*Pixel coordinate grounding data*:

* * * * *

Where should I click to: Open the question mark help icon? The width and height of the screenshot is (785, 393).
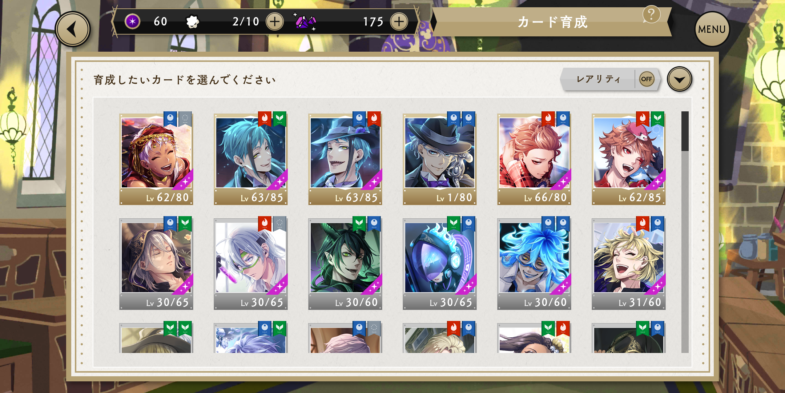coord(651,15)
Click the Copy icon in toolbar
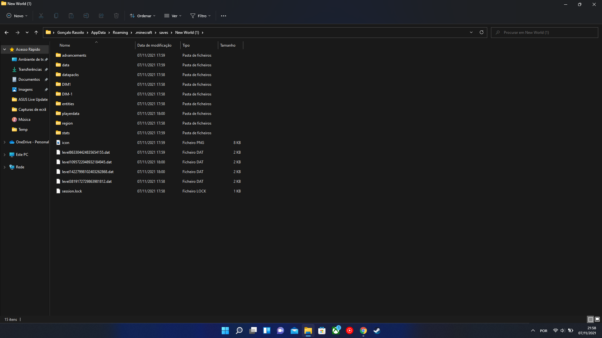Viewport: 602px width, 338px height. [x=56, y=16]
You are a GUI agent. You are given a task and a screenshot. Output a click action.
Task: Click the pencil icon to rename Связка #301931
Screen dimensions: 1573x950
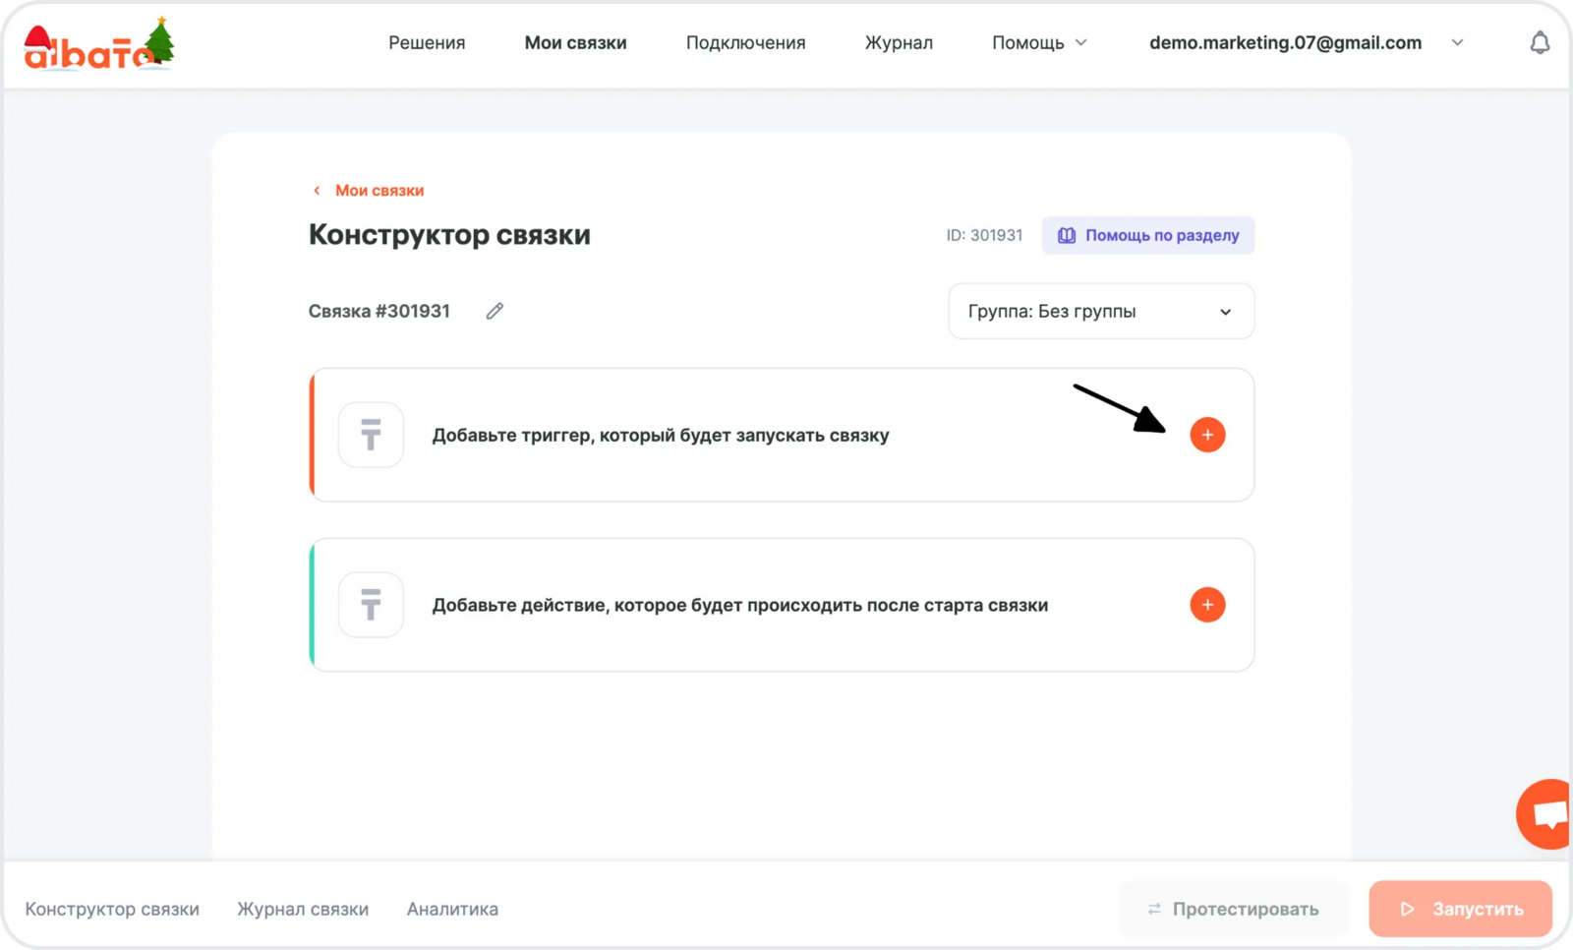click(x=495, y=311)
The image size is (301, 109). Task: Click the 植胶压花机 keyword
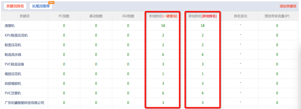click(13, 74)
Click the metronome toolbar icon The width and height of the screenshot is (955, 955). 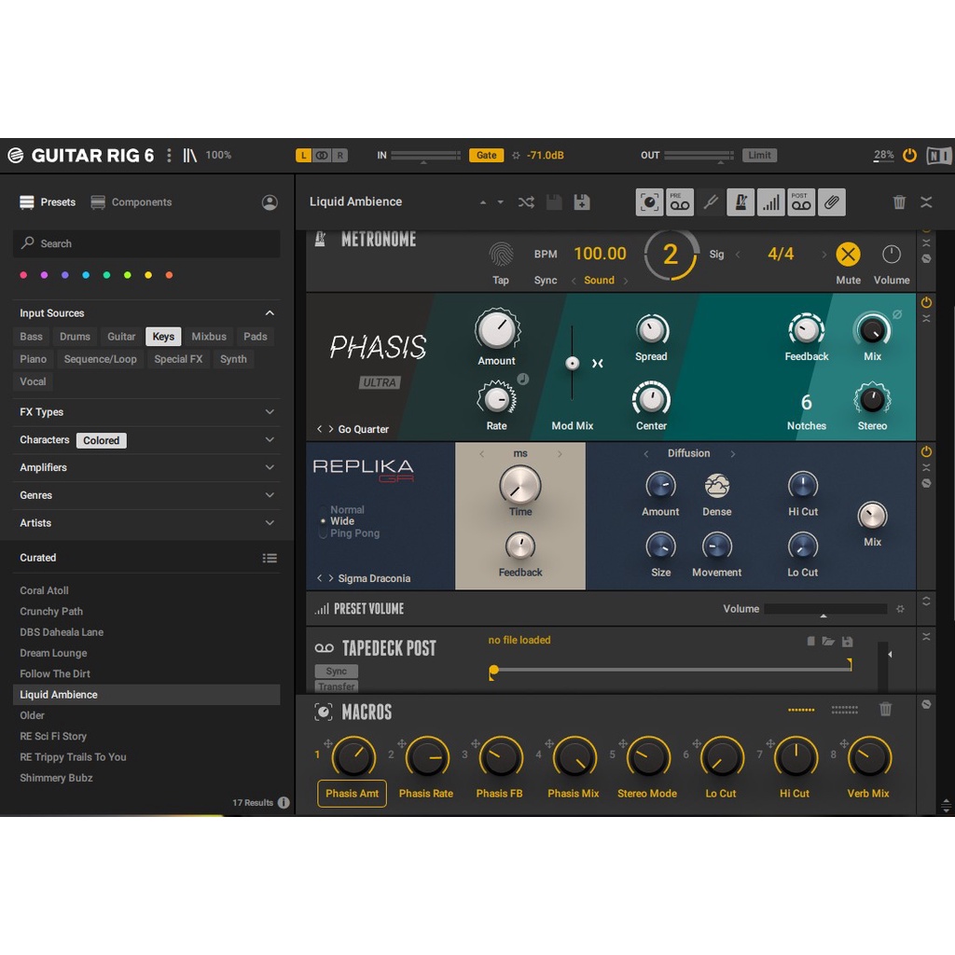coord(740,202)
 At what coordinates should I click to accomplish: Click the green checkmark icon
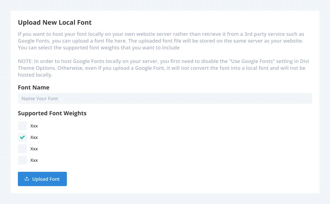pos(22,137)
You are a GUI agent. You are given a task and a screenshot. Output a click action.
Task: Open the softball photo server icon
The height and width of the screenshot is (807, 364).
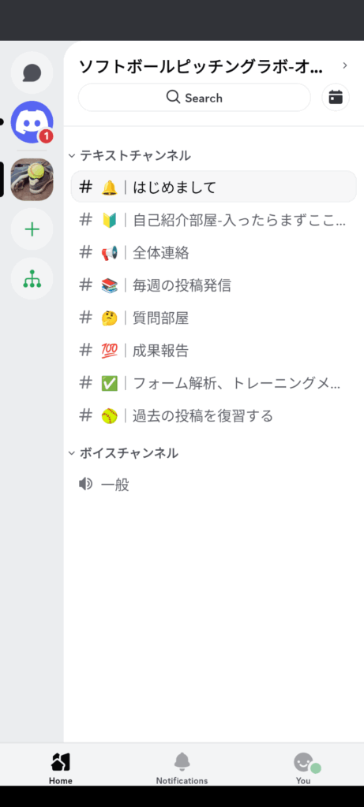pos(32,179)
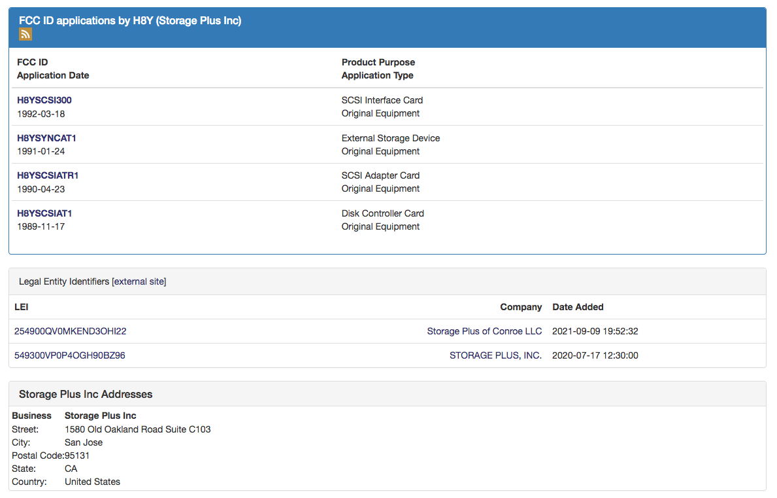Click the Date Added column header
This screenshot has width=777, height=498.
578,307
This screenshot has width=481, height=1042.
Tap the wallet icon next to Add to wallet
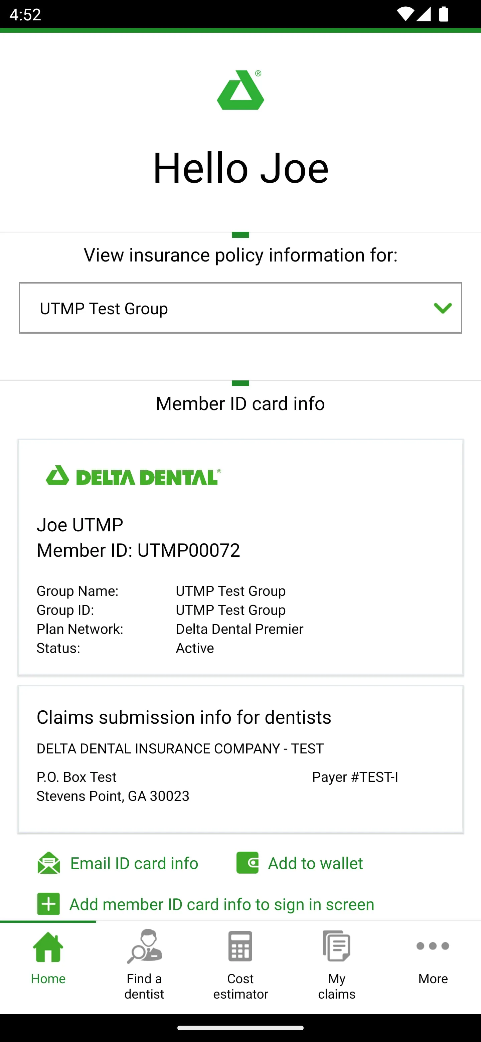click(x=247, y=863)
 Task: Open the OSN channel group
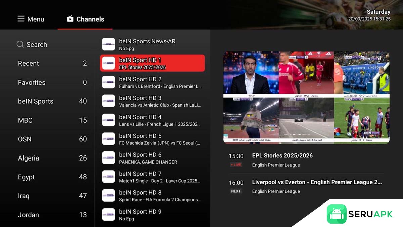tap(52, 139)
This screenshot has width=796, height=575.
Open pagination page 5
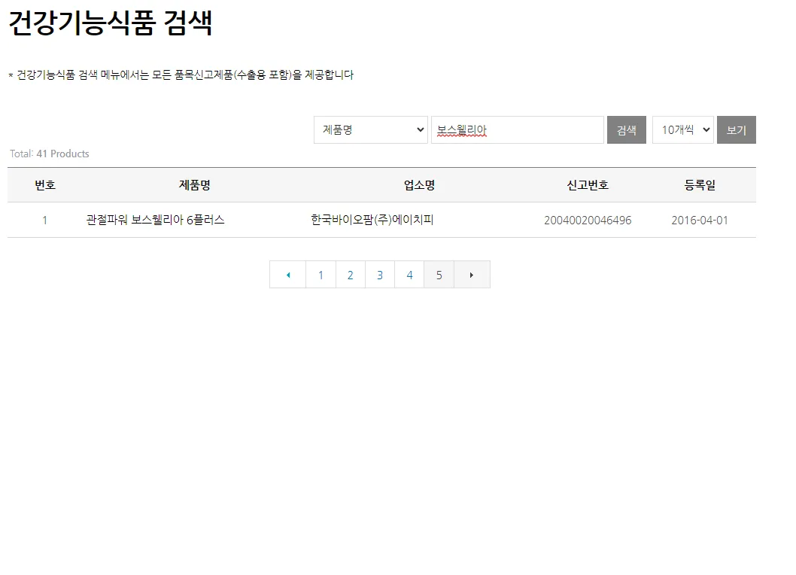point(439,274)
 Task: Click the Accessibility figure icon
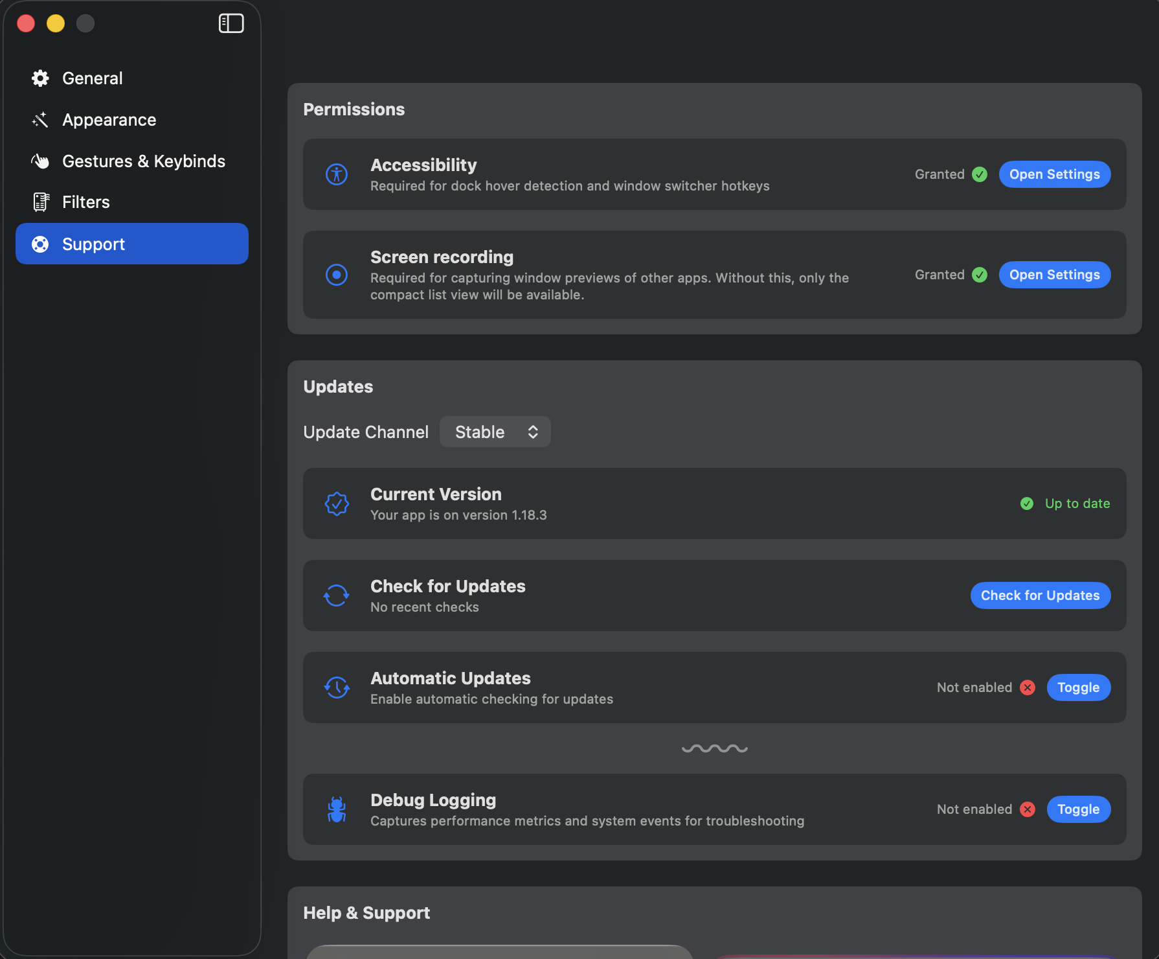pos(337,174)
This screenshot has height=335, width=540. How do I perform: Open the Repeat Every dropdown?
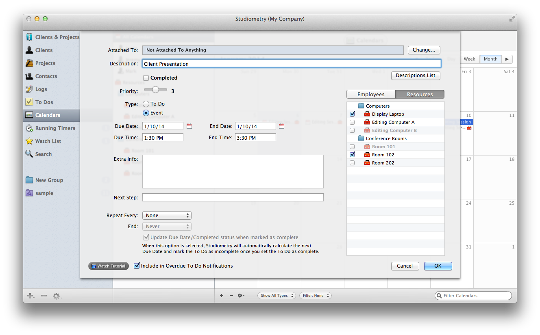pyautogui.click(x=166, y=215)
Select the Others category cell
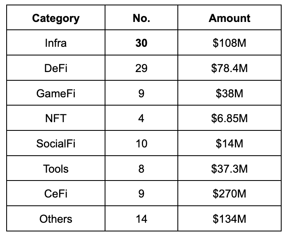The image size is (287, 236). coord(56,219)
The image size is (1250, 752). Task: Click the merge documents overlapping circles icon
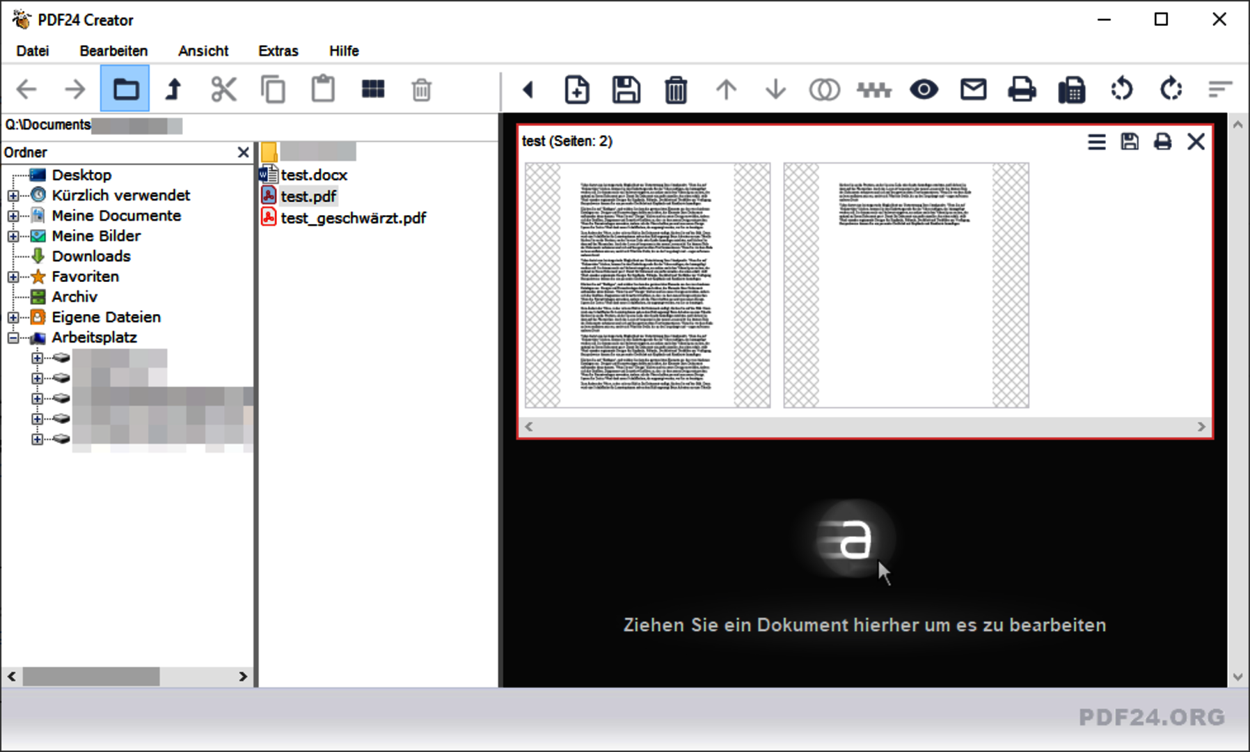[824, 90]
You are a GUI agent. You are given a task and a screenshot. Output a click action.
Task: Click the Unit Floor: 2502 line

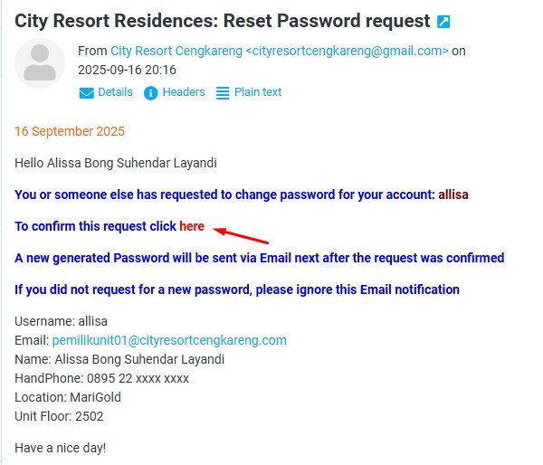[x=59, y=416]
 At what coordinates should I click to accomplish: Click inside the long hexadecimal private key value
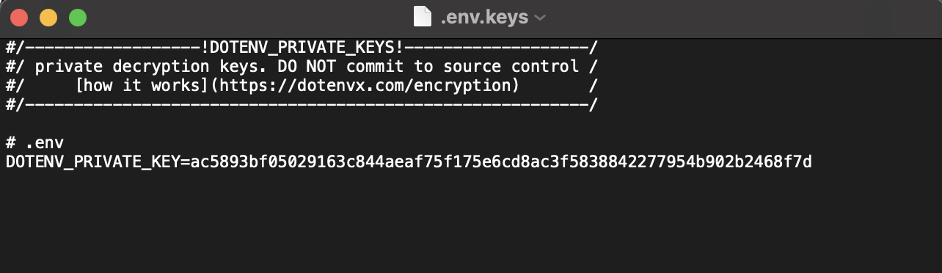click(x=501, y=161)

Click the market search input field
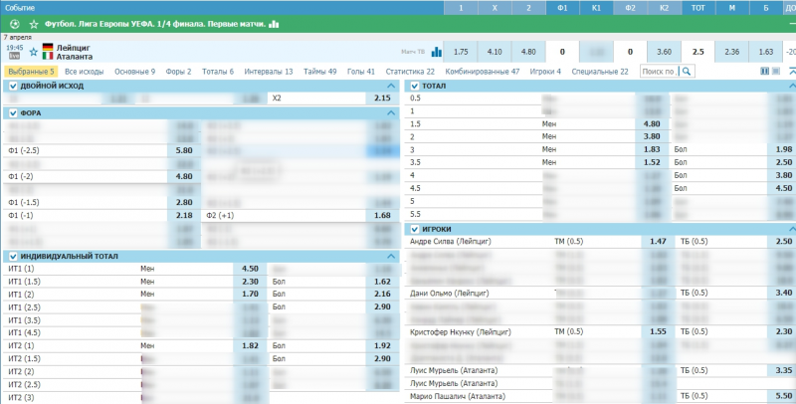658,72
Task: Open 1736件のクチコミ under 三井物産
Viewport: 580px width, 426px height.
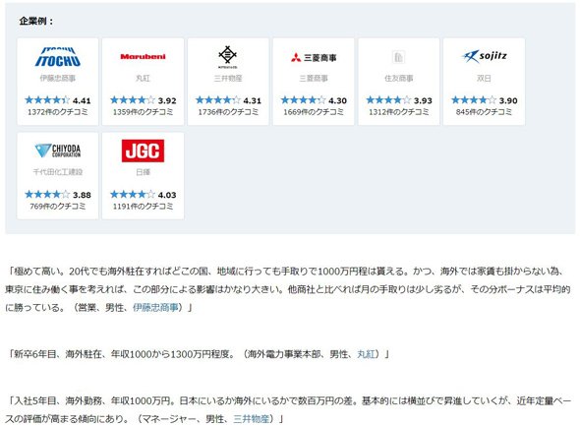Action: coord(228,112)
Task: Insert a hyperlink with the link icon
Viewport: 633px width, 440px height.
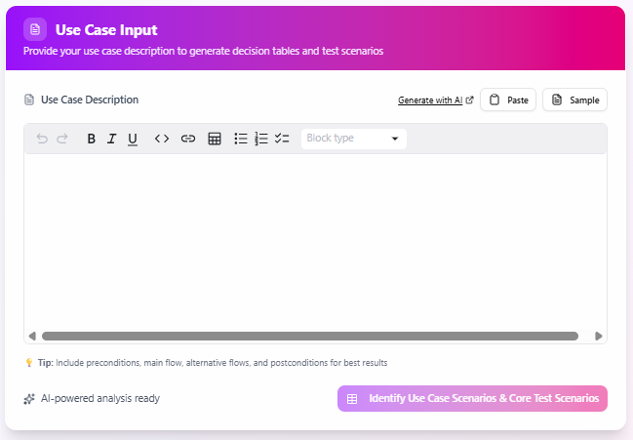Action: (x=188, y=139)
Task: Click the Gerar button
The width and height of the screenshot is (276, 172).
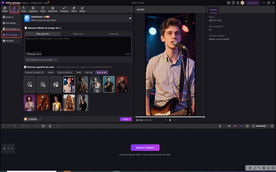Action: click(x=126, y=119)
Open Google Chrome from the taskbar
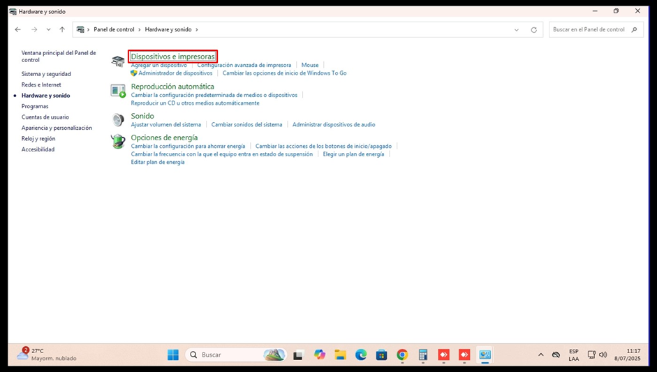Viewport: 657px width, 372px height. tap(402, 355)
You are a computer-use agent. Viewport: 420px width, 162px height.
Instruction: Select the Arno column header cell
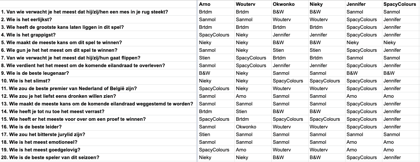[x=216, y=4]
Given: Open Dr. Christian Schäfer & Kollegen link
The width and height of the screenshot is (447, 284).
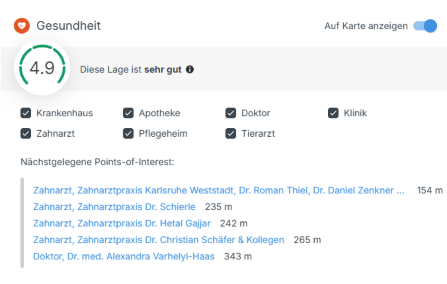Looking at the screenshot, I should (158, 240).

* * * * *

*WORK INSTRUCTIONS*:
Which part of the entries opens with the line containing "Viewport: 580px width, 426px height." and closes with the line containing "Task: Click the Gerar button"? Output that part exactly, ends included, pictures excluded.

*RESULT FOR THIS TASK*:
Viewport: 580px width, 426px height.
Action: coord(228,112)
Task: Insert a hyperlink with the link icon
Viewport: 633px width, 440px height.
Action: (x=188, y=139)
Task: Click the Gerar button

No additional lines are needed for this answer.